Sentences power unstoppably onward, while gags and zeitgeisty references slide headlong into plaintive reflection, and up-to-date vernacular collides with traditional poetic construction.

This results in work which goes at a frantic pace, pinballing between metaphors and subject matter, tangent springing from tangent. Sentences power unstoppably onward, while gags and zeitgeisty references slide headlong into plaintive reflection, and up-to-date vernacular collides with traditional poetic construction. You can approach it in a couple of ways. Either you let it wash over you as pure page-bound song (which has a similar disorientating effect to skirting too quickly over the titles in a bookshop, with all their careful promises) or you can knuckle down and make an effort to follow the sense of the poem, which can be rewarding in the same way that completing a puzzle is rewarding. Take, for example, the opening few lines from the aforementioned 'Without words she is wonderful colour':

I am embarrassed in clumsy skin,
like the raspberry-cheeked klutz
who pumped one out whilst marvelling
at Mother Nature’s chapel-painted solemn landscape,
to be even raising it ...

What with all the colour and naughtiness in the middle three lines, it takes at least a little concentration to realise that the fifth line continues right on from where the first left off.

The other effect of digging your heels in is to start to unlock Nunn's recurring concerns and uncover the poet in the middle of the whirlwind. He's often to be found staring out into a landscape, into water or sky, and taking in its detail, perhaps searching for something firm to hold onto. Strangely, the impression is often of a person eager for a kind of tranquility. Take this from 'Boom! Boom! Here comes autumn':

Lord: it is time summer's lottery ceased.
Let winter's skin form upon the sundials ...

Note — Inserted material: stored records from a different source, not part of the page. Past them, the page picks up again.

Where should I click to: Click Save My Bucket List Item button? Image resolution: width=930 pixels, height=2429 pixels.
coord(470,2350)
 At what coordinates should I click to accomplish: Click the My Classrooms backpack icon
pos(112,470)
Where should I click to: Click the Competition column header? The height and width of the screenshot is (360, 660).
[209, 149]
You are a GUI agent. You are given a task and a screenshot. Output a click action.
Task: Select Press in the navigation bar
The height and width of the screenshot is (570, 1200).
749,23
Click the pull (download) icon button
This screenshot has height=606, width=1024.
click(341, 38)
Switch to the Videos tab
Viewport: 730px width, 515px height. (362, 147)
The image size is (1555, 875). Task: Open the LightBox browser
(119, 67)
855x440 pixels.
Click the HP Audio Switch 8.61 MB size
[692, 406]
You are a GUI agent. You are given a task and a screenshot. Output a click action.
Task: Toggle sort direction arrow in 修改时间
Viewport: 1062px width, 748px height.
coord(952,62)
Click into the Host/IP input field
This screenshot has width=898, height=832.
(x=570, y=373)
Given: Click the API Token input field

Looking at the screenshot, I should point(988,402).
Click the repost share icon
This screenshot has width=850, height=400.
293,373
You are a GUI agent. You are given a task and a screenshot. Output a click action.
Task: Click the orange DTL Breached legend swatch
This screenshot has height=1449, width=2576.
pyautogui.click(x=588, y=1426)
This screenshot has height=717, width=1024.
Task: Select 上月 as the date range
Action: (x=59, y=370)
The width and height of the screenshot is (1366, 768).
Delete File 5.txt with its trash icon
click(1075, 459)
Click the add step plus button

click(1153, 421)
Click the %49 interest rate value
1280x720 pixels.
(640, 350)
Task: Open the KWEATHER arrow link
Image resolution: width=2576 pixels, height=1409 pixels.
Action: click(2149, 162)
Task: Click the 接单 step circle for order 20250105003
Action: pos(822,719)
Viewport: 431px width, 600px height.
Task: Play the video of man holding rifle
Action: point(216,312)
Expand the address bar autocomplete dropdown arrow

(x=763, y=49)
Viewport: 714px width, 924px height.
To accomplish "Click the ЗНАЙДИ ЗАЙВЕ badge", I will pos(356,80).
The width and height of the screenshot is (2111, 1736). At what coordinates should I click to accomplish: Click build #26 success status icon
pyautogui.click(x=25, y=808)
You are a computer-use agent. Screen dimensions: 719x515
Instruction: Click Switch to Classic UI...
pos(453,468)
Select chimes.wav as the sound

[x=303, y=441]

Rake your parental glove through the boughs
of shabby fruits ...
Spare them two more days from summer’s trade,
urge them onto perfection, then nail down
their virginity into heavenly cider.

This poem also represents one of the few times in 88 pages Nunn slows down for a tyre change. You can have too much of a good thing and some readers may find the relentlessness of Nunn's style wearying. A necessary effect of all the ricocheting is also that while he covers a huge range of subjects smoothly - loss, changing seasons, the natural world, travel, industry, Birmingham - there is a sense that more thorough interrogation is missing. Finally, some of the alliteration is over-strained, coming perilously close to sounding like rapping:

Out of the disreputable cowardly conceits
and colliding cannibalistic conspiracies
of the pale summer echoes carrying ...
'I love you my darling Abstract Emotion'

Thankfully, these instances are far rarer than those of Nunn coming up with fresh and zingy images like 'frail bambi-bright sun' and 'ground sacred with knotted bones'.

Dr F sez: "Surprisingly attractive and noble chips"? "Swastikas of rain"? Don't tell me that there isn't some sort of weapon development programme going on here. Matt Nunn is 'sounding us out'. Somewhere, deep in a laboratory, he is recording every twitch and flinch his readers experience through microscopic nano-cameras embedded in the print, the better to eventually find the answers he's looking for. Enter his experiment at your own risk!